[To do]:
Write out the lines below word for word, and leave the pictures out.
☆ ☆ ☆ ☆ ☆
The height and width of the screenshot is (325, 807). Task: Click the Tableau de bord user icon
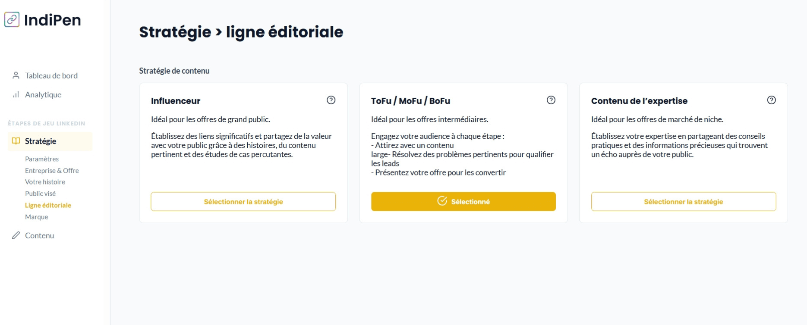16,75
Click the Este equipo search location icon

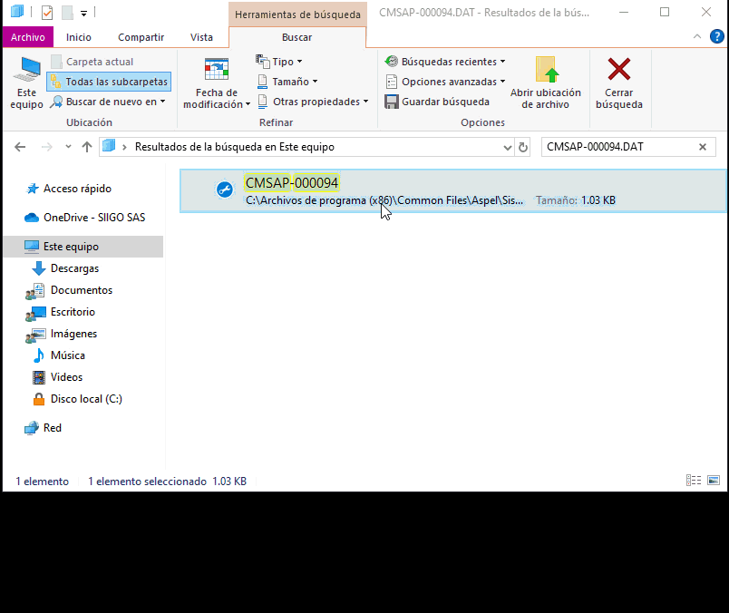26,73
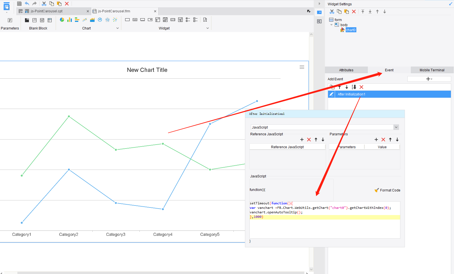Open the JavaScript event type dropdown

[396, 127]
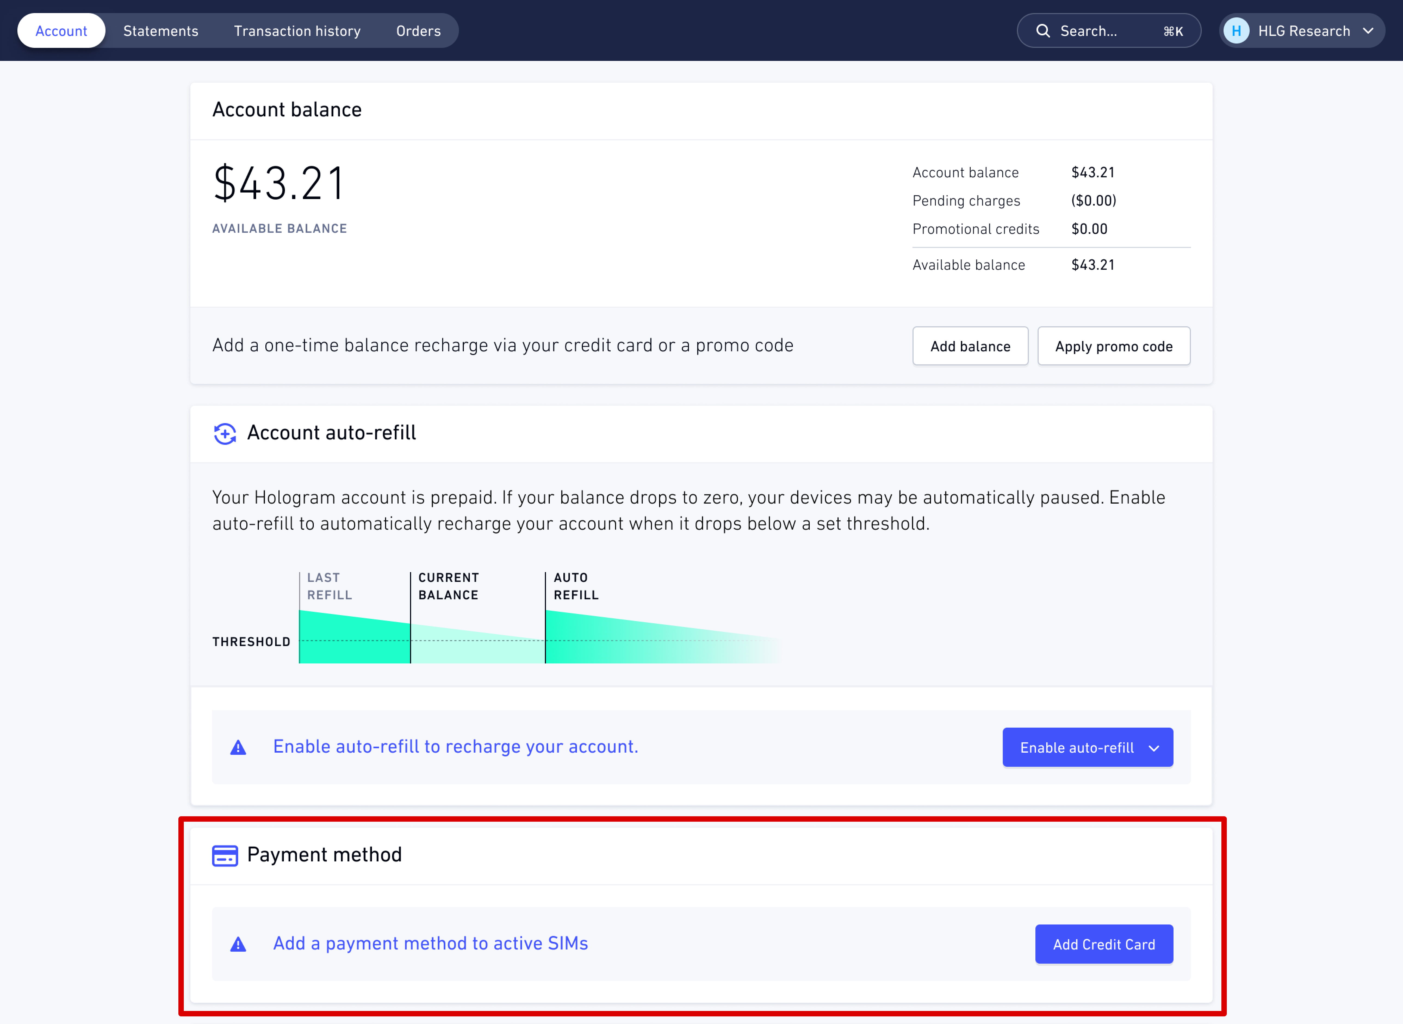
☆ ☆ ☆ ☆ ☆
[Reply to the exercise]:
The height and width of the screenshot is (325, 807). Task: Click the Tableau de bord user icon
16,75
Click the Este equipo search location icon

26,73
Open the JavaScript event type dropdown

[396, 127]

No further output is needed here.